Fiorello LaGuardia, became mayor in November 1933, following the resignation in September 1932 of Jimmy Walker. LaGuardia remained committed to the nickel fare but he had no great confidence in mass transit. He thought trams old fashioned and wanted them removed, and believed the future lay with the private automobile.
LaGuardia transit policy centered on unification. He believed combining all three subway companies, the IRT, BMT and IND would allow for efficiencies which would again make the subway a paying proposition. Eliminating the private companies and creatng just one municipal system would, LaGuardia believed, make the subway fiscally self-supporting. The $23 million he got for the federal gov't for the IND was considered exceptional. He believed the city could run the subway efficiently, without subsidies, and at a profit, charging a nickel. Unification would be America's largest railroad merge. But it did not solve the subways problems. Its fiscal woes grew and its operation deteriorated.

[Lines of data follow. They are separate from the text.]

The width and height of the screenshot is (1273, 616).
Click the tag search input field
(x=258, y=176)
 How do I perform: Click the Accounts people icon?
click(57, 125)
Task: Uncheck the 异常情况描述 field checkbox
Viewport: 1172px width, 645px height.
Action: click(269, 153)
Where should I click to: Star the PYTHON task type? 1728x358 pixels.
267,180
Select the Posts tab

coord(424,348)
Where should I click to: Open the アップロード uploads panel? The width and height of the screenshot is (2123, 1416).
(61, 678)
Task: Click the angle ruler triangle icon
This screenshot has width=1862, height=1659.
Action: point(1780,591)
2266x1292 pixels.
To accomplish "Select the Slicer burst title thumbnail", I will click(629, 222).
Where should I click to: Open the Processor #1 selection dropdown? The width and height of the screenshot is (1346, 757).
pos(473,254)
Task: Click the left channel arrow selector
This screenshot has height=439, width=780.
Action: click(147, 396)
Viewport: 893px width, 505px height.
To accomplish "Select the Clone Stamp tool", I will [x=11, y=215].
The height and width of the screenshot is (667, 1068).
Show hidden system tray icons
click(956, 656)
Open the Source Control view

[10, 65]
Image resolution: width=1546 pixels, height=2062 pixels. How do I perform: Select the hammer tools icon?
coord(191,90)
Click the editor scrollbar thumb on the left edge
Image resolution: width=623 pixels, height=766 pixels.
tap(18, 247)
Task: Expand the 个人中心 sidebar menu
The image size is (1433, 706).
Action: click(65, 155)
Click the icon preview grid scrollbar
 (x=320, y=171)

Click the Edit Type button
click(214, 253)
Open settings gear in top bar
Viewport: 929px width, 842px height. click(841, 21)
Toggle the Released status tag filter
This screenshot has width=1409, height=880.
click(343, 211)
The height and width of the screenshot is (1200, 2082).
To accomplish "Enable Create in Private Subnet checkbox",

In 1953, under Governor Thomas Dewey, the NY City Transit Authority (NYCTA) was created as a semi-independent public corporation. It was run by a 5 member board of directors appointed by the governor and mayor. Paul Windel, the businessman whose idea this reorganization was, had hoped to give the subway a more businesslike management free from political interference. That however was precisely what the system, at that point did not need. The new set-up relieved the governor and mayor of all responsibility, at the same time it distanced the Transit Authority from gov't coffers; this when bridges and highways were receiving billions. The subway's decline continued.